In the sixties, people in television, film and movies became the new socially elite and their influence had a profound impact on fashion, attitudes, and social values. In the nineties, supermodels and sports figures have joined this group. The fascination the public has with celebrities is perhaps more prominent now than it was in the sixties and their influence is found in all aspects of pop culture in the nineties. As fashion in the 60’s influenced fashion in the 90’s, the spirit of music in the 60’s is present in the music of the 90’s. Many of the artists popular in the sixties are still major forces in music today.
There is no one genre of music that can define either decade. After the appearance of the Beatles and the British invasion in the early sixties, music changed and everything before it was all but swept away. There was surf music from the Beach Boys; folk music from Bob Dylan; R&B influenced music from Motown and the Rolling Stones; and psychedelic music from Jefferson Airplane and the Doors. In the nineties, many new types of music evolved. These include rap music and hip-hop which came from urban dissatisfaction and unrest, while underground alternative rock became mainstream.
In 1969, the Woodstock music festival embodied the spirit of peace and love. It was repeated in 1994 and 1999, but unfortunately, the festival in 1999 ended in violence, marring the essence of the original Woodstock. Racial tensions, civil rights disturbances, and deeply divided opinions over the American presence in the Vietnam war, all served to give the sixties a radical edge. People were passionate about what they believed in and were willing to give their lives, if necessary, to the cause.
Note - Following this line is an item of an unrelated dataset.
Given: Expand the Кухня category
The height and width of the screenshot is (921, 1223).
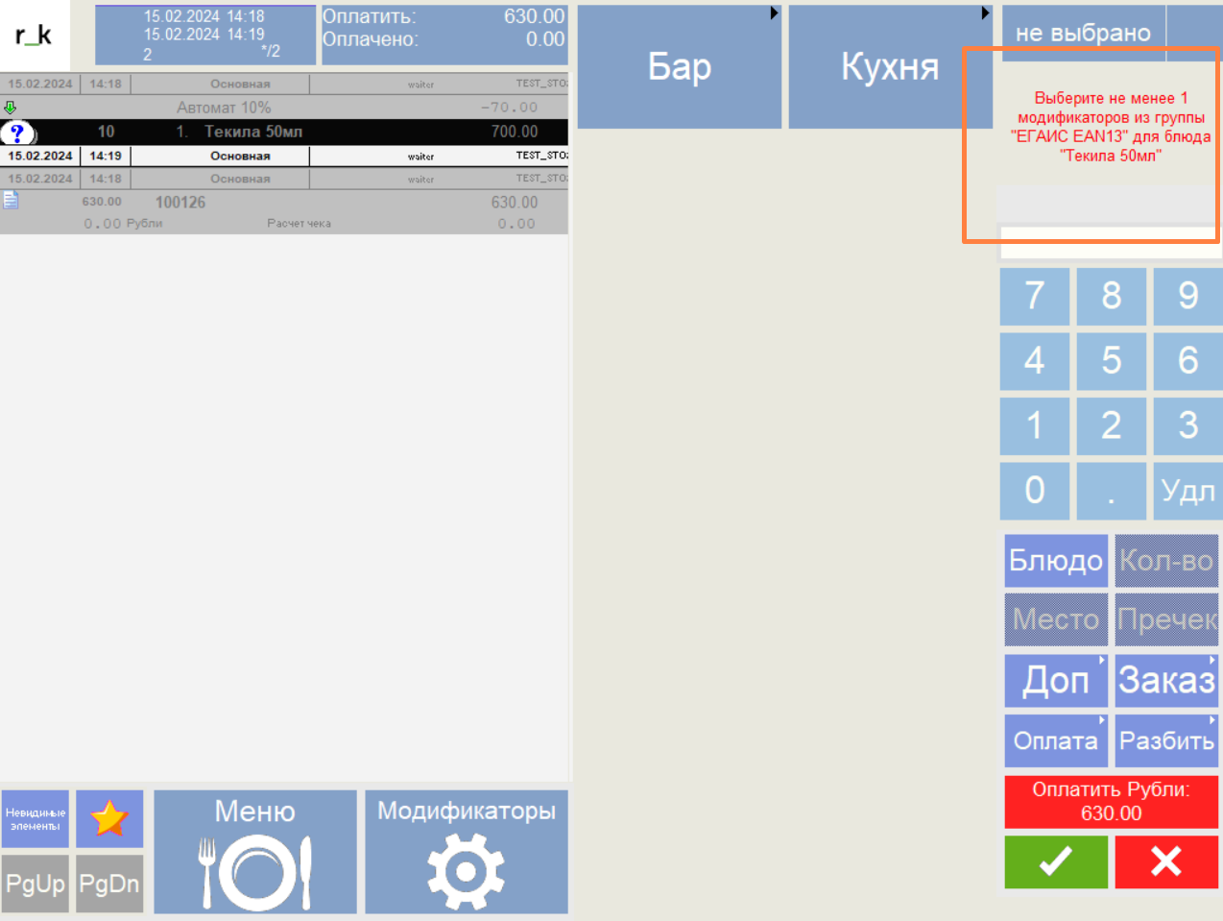Looking at the screenshot, I should 889,66.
Young people became increasingly opposed to the Vietnam war and had a tendency to express their opinions more violently than Martin Luther King, Jr. ho preached non-violence while leading the civil rights movement. The idea of free love and the feminist movement was popularized by the widespread acceptance of the birth control pill. People in the sixties were intolerant of a government that lied to and misled them. By contrast, people in the nineties are not as passionate about social issues as they were in the sixties. Most people support issues based on what is popular and politically correct. In the nineties, it seems most people are more passionate about obtaining wealth, power and prestige and would rather look the other way when our president lies.
The civil rights movement has been superseded with the fight for gay and lesbian rights. The AIDS epidemic has advocates supporting safe sex rather than the free love attitude that was present in the sixties. Of course, it is impossible to characterize the 60’s and the 90’s so simplistically and in just a few paragraphs. Each was unique in its way. As a “baby boomer” born in 1961, the sixties to me are a decade of memories. I was too young to understand, much less appreciate the significance of the events that influenced my generation.
Some people called the 60’s the “decade of discontent” because of demonstrations against the Vietnam war. Some called it the decade of “peace, love, and harmony” because of the peace movement and the emergence of “flower children”. Who knows what society will call the nineties years from now and what they will remember from this decade? While I will not know the answer for another thirty years, I do know that the sixties has definitely influenced all aspects of pop culture in the nineties. Many of people, attitudes and issues that were important thirty years ago are still present and relevant today.